Calcium- and Integrin-Binding Protein 2 (CIB2) in Physiology and Disease: Bright and Dark Sides

Abstract

Calcium- and integrin-binding protein 2 (CIB2) is a small EF-hand protein capable of binding Mg²⁺ and Ca²⁺ ions. While its biological function remains largely unclear, an increasing number of studies have shown that CIB2 is an essential component of the mechano-transduction machinery that operates in cochlear hair cells. Mutations in the gene encoding CIB2 have been associated with non-syndromic deafness. In addition to playing an important role in the physiology of hearing, CIB2 has been implicated in a multitude of very different processes, ranging from integrin signaling in platelets and skeletal muscle to autophagy, suggesting extensive functional plasticity. In this review, we summarize the current understanding of biochemical and biophysical properties of CIB2 and the biological roles that have been proposed for the protein in a variety of processes. We also highlight the many molecular aspects that remain unclarified and deserve further investigation.
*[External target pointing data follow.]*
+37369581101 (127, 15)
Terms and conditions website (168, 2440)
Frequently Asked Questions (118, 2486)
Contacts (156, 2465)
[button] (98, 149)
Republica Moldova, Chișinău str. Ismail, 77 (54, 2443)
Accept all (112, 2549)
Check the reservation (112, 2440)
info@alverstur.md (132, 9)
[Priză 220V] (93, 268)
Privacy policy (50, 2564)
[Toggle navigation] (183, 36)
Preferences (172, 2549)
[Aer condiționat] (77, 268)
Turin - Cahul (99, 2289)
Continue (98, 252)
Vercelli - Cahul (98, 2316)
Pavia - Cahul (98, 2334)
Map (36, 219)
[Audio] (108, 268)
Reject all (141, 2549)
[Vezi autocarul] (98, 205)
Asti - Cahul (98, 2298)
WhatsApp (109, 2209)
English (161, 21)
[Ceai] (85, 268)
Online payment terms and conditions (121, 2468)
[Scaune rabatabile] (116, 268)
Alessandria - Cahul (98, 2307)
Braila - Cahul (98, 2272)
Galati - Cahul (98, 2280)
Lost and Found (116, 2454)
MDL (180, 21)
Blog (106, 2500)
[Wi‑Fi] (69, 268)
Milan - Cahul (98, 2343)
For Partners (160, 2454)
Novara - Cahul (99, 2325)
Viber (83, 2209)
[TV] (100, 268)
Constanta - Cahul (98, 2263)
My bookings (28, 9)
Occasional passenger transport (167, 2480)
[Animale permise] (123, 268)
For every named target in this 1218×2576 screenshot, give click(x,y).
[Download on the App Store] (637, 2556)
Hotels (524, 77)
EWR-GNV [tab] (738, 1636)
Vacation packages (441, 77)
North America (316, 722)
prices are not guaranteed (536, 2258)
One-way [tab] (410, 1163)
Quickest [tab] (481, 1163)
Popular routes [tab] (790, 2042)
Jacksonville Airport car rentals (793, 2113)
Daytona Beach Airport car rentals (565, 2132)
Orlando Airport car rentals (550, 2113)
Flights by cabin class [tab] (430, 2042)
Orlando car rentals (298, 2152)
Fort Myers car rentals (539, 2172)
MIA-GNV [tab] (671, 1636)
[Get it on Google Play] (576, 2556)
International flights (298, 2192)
Keywords: Usher syndrome; hearing; integrin signaling; mechanoelectrical transduction; non-syndromic deafness.

Figure 1

Sequence and structural properties of CIB2 and its pathogenetic variants. Top: multiple amino acid sequence alignment of human CIB1, CIB2, CIB3, and CIB4 performed by T–Coffee (https://tcoffee.crg.eu/apps/tcoffee/index.html, accessed on 22 February 2022). Consensus sequence and similarity descriptors are reported in grey text. Residues target of pathogenetic point mutations are grey-shaded in case of nonsense mutations or marked in red and blue-boxed in case of missense mutations (see Section 4.3). EF-hand motifs are displayed by colored boxes, and residues involved in Ca²⁺-coordination are indicated by letters referring to the canonical pentagonal bipyramidal geometry on the respective loops. Bottom: Representation of the three-dimensional structure of human CIB2 based on the homology model used in [14]. Cartoon and surface representation are superposed. The N-terminal region is colored gray, while the C-terminal region (helix 10) is colored yellow. EF1, EF2, EF3, and EF4 are colored green, slate blue, orange, and pink, respectively. Residue targets of pathogenic missense mutations are represented by magenta sticks, and Ca²⁺ ions are represented by red spheres.

Figure 2

Schematic representation of CIB2 cation sensitivity and structural transitions. (a) In the absence of cations, WT CIB2 is in a molten globule state (left). The addition of a physiological concentration of both Mg²⁺ and Ca²⁺ (middle top panel) triggers the binding of Mg²⁺ in EF3 and EF4. In the presence of physiological Ca²⁺ and absence of Mg²⁺ (middle bottom panel), Ca²⁺ binding is less favorable. When extra (non-physiological) Ca²⁺ concentrations are added, Ca²⁺ replaces Mg²⁺ in EF4 (upper right panel). (b) E64D CIB2 is in a molten globule state under physiological conditions (left). A well-defined three-dimensional structure is acquired upon the addition of extra (non-physiological) Mg²⁺ (upper right panel) or Ca²⁺ (bottom right panel), with a more pronounced effect for Ca²⁺. The Wi-Fi logo represents the strength of allosteric interactions between E64 and N121 residues.

Figure 3

Experimentally determined CIB2 interactors as classified based on cellular type. Direct interactors supported by experimental evidence are listed. WHRN, whirlin; TMC1/2, transmembrane channel-like protein 1/2; MYO7A, unconventional myosin-VIIa; RHEB, GTP-binding protein Rheb; BAIAP2L2, BAI1-associated protein 2-like 2; ITGA7, integrin alpha-7; SPHK1, sphingosine kinase 1; ITGA2B, integrin alpha-IIb.